For some core Bush supporters like Lloyd Horton of Kingsport, Tenn., the idea of spending billions of federal tax dollars rebuilding the hurricane zone is not appealing.

"I don't lay it at the feet of the president," said Horton, who describes his political leaning only as conservative. "There's great number of people who would say it's not the responsibility of the people of Tennessee to rebuild New Orleans. I'm not in favor of handing out money to people."

Bush's best hope may be that Democrats miscalculate as they struggle to find a unified voice after Katrina.

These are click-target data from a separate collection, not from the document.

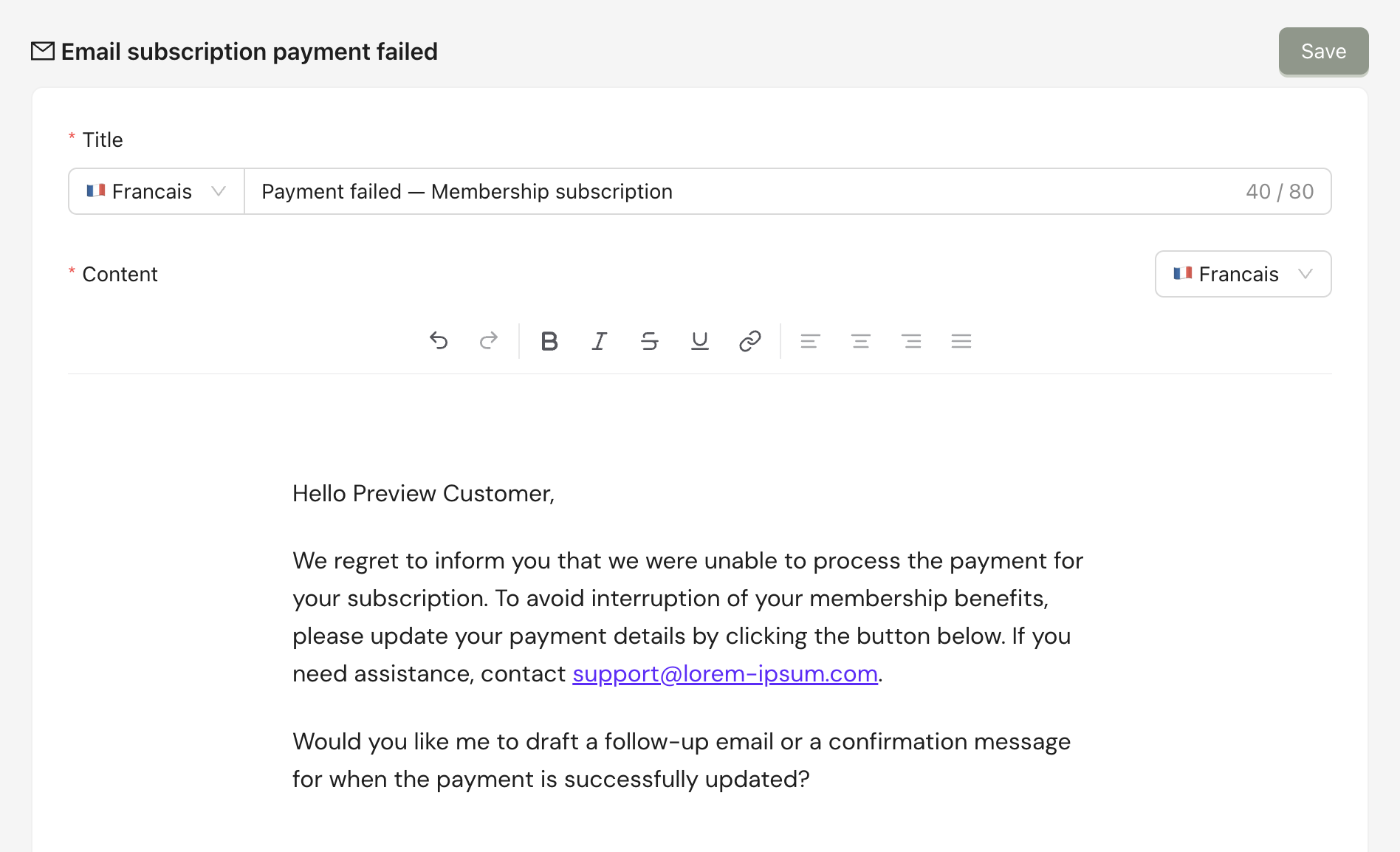This screenshot has width=1400, height=852.
Task: Underline the selected text
Action: pyautogui.click(x=700, y=340)

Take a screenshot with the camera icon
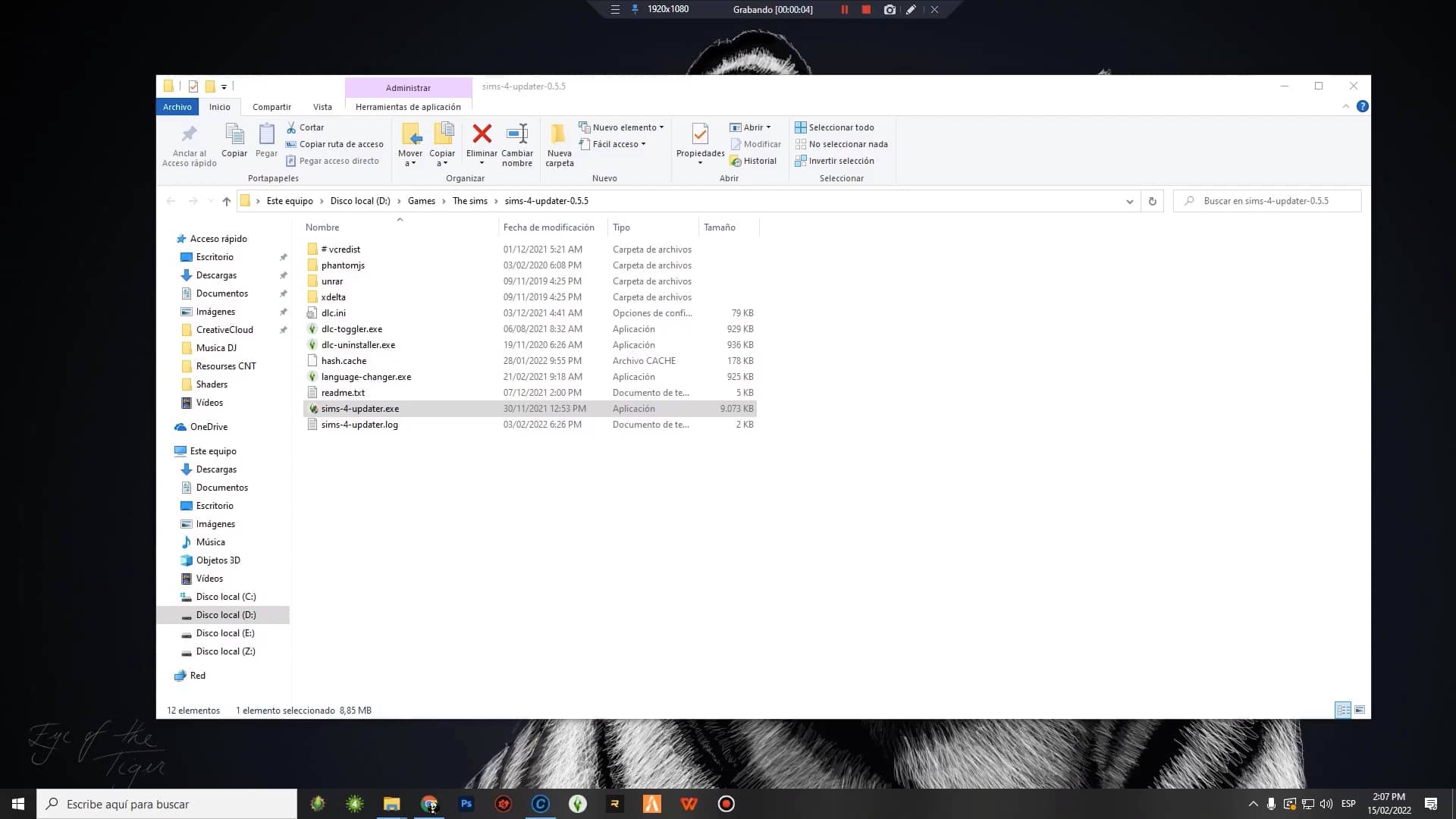[x=890, y=9]
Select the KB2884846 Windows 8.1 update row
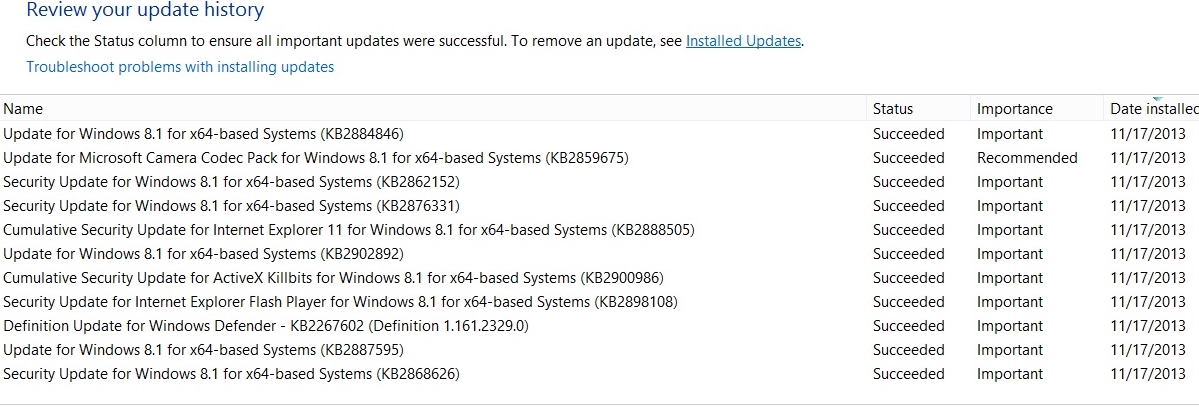 pyautogui.click(x=203, y=134)
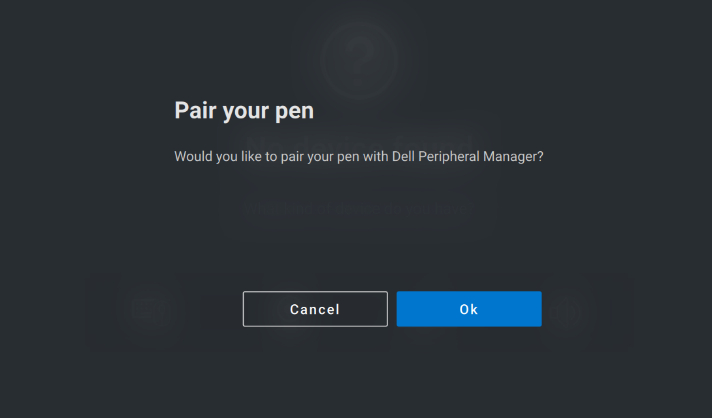Click the Cancel button
Screen dimensions: 712x418
315,309
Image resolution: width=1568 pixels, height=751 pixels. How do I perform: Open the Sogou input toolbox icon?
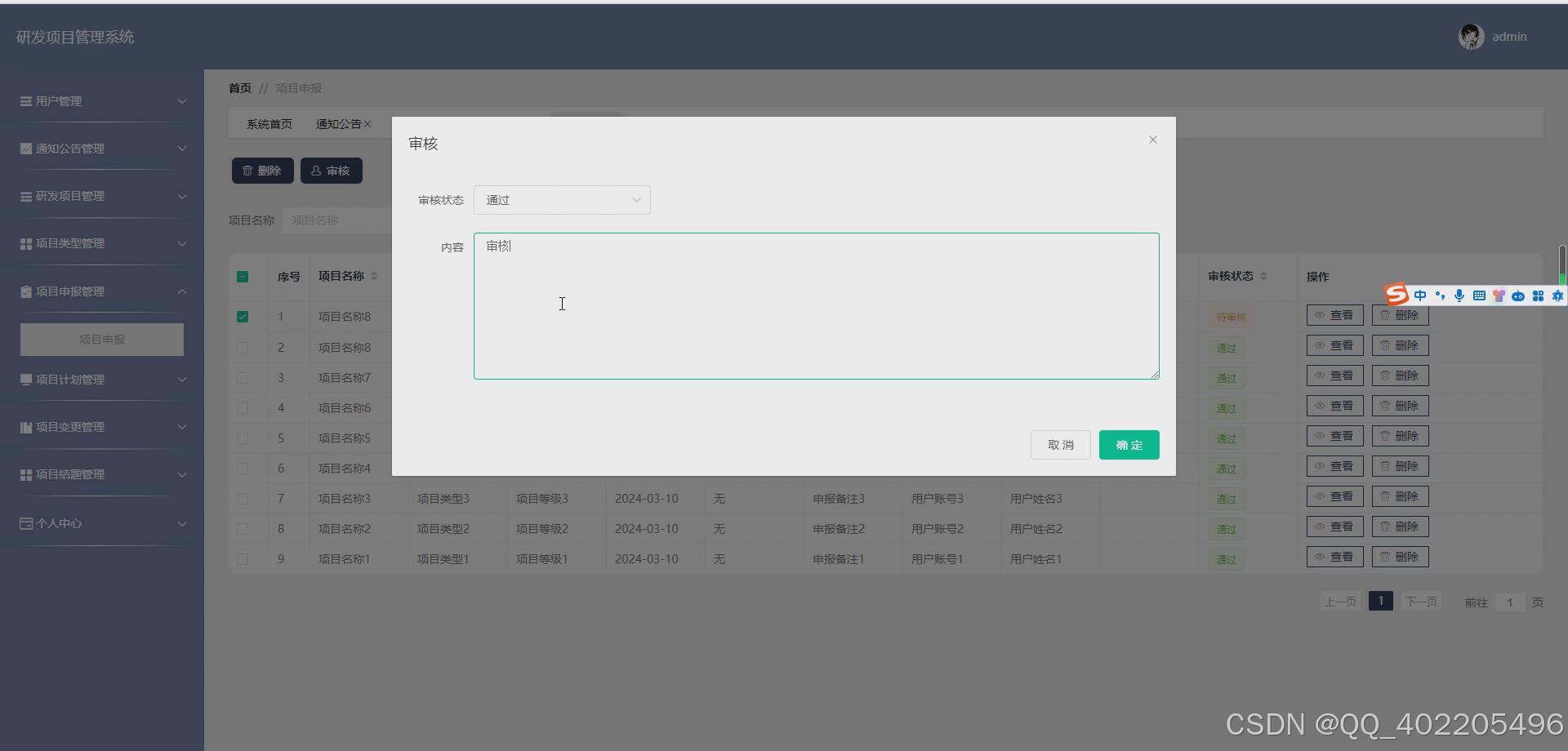click(1539, 296)
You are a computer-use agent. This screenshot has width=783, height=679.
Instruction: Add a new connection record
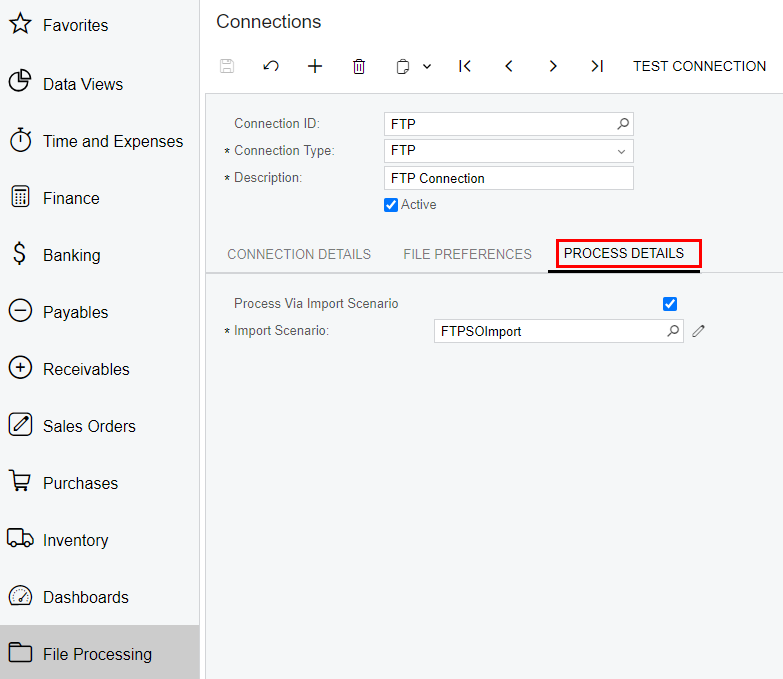pos(315,66)
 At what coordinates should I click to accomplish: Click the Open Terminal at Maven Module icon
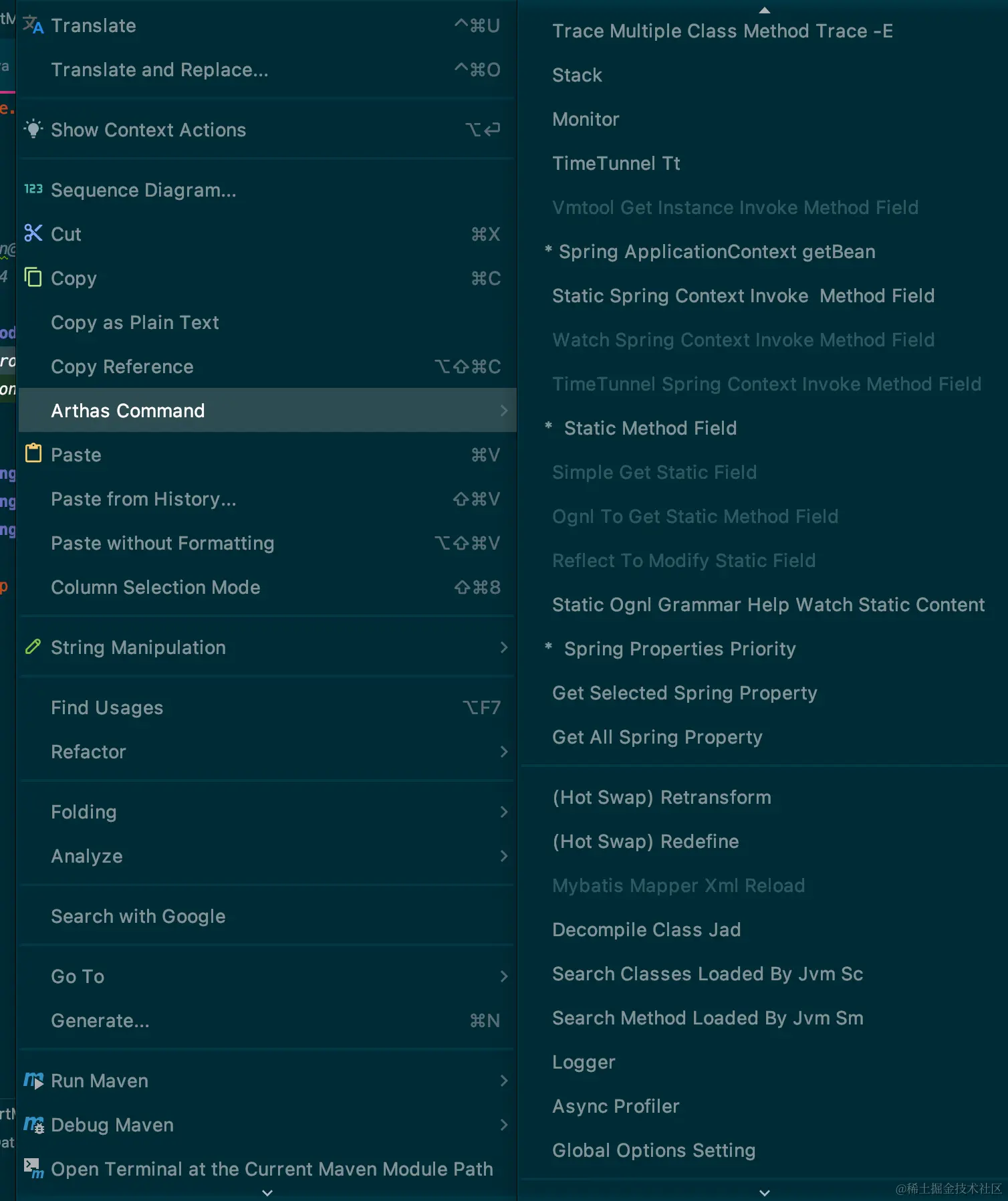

Sen. John Kerry, D-Mass., gave a blistering critique of the president on Monday, and another presidential prospect, Sen. Hillary Rodham Clinton, D-N.Y., has called for an independent commission to investigate the government's initial response.

Her husband, former President Clinton, has criticized the Bush administration while still helping the president and his father raise money for Katrina's victims.

Some Democratic voters are even more critical than their leaders when talking about Bush.

"Mostly he's trying to save face," said Susan Hopkins, a Democrat from Eureka Springs, Ark. "He wants to throw a lot of money at something with no idea of where he's going."

The poll of 1,000 adults conducted by Ipsos, an international polling company, had a margin of potential sampling error of plus or minus 3 percentage points.